|Star:||Bruce Campbell, Ossie Davis, Ella Joyce|
|Cert / Year:||15 - R / 2002|
Elvis Presley the king of rock and roll is alive. Bored with fame he swapped places with an impersonator but missed his chance to swap back before the other guy died. So now he is a resident in an old peoples home where the staff think he's mad. However when the residents start becoming the victims of a soul sucking Egyptian mummy, he and a colored guy who swears he is JFK are their only hope.

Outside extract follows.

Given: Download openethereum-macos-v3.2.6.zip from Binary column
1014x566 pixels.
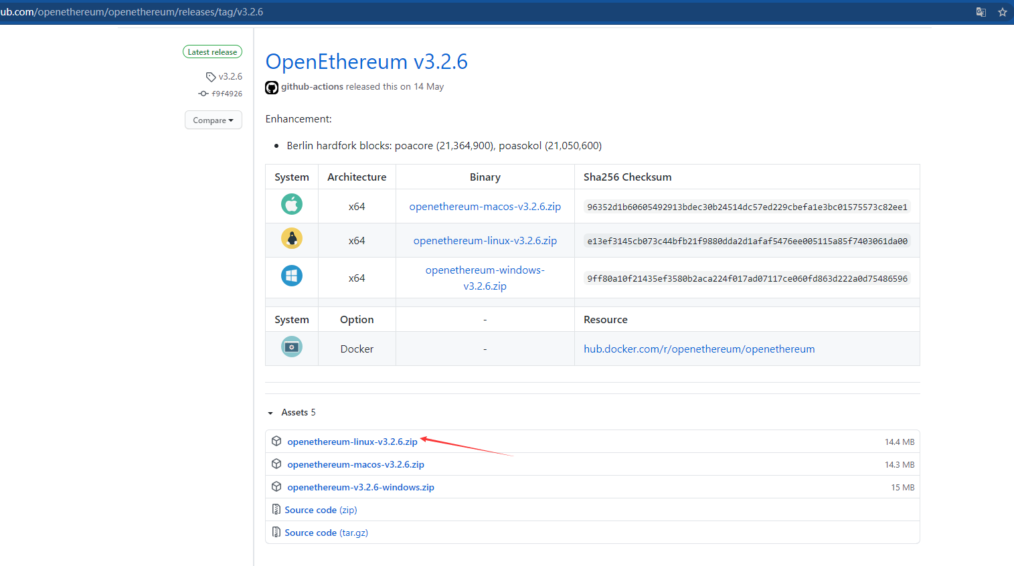Looking at the screenshot, I should [485, 207].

After watching the endless stream stylish but vacuous modern movies Bubba Ho-tep is a breath of fresh air. What we have is one of the most original, entertaining, and funny films to be released in the last few years. The sad fact is you have probably never heard of it, as it never got a major cinema release. This is a crime when you compare it the most of the garbage out there.
The story sounds insane but actually it is well explained and sort of makes sense. It's sort of Cocoon meats A Nightmare on Elm Street. Elvis and his friend Jack are the heroes but they are also old men watching their lives ebb away in an old folks home. It is a credit to the excellent story that their plight is tragically sad yet it contains so many funny moments.

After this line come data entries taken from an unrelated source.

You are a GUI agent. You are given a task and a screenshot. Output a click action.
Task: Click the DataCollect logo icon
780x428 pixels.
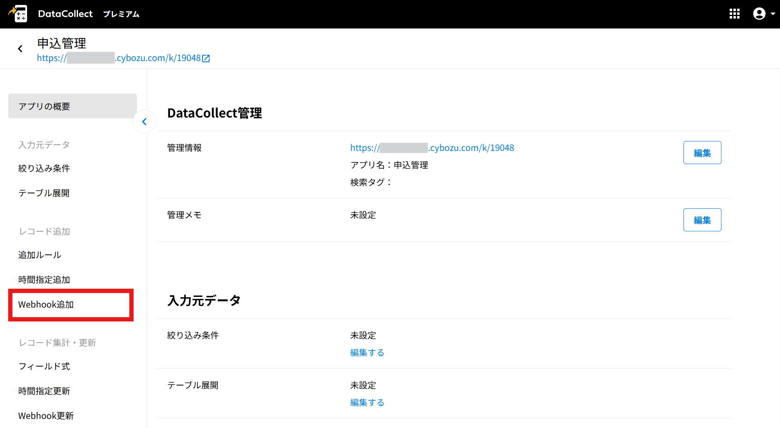tap(18, 14)
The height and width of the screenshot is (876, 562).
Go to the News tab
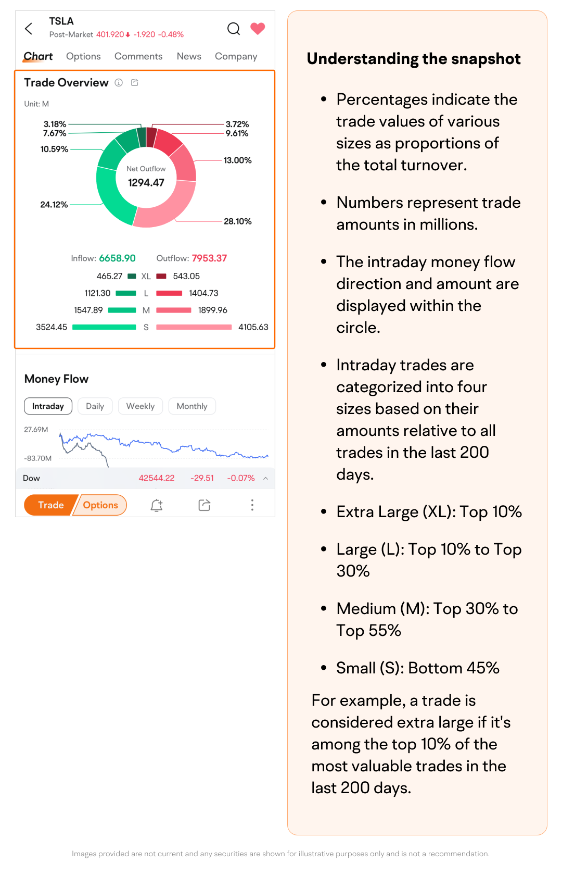pos(189,56)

Bruce Campbell is simply outstanding as Elvis. Some convincing make up gives him the right look (although you can't hide that chin) and the voice he uses is spot on. Nice touches like his Elvis shades now being his seeing glasses ensure great comedy value and reinforce the Elvis feeling. Although despite all of this it is his performance that is the most impressive. He plays a convincingly ornery old Elvis trapped outside of his own life. Added to this we have just a little bit of that Campbell comedy action slapstick that is always funny. This is possibly his best performance ever, and it is perfectly complimented by Ossie Davis as Jack.
Don Coscarelli is the man who bought us the entertaining low budget Phantasm movies, and here he both writes and directs. I have already mentioned what an excellent job he has done with the script but what surprised me was the skill he shows in direction. This really is a slickly shot film, with the decrepit corridors of the old folks home combined with great lighting to give Bubba Ho-tep a scary feel. Especially nice is the speed up effects used to denote confusion when Elvis is waking up. This impressive work really holds things together when maybe they could have fallen apart.
You see things aren't totally perfect, and there are a few of problems. For a start the scarab beetle animatronic is amazingly bad. I know this is due to a lack of budget but maybe it should have been on screen a bit less. Also the film can be a little talky and pedestrian at times, luckily the quality of the dialogue mostly negates this. Lastly the script may be a bit guilty of containing one too many knob gags, they are funny at first but it does feel that this joke is taken a little too far. However on the whole these are minor gripes that don't ruin the film in any way.
Bubba Ho-tep is a scream; it is the most original horror comedy I've seen for a long time. Bruce Campbell is a stunning good Elvis, and Ossie Davis is an incredibly funny as a black JFK. Forget the bizarre and poorly constructed Cabin Fever, or the endless bunches of teenagers getting hacked to death by tired slashers, this film brings a fresh slant on a genre mired in a lack of invention. It is criminal that this film didn't make it big in the cinema but finally on DVD you can get to see what you missed out on. So get your hands on it a watch the king verses king of the dead. I thank you very much, Elvis has left the cinema.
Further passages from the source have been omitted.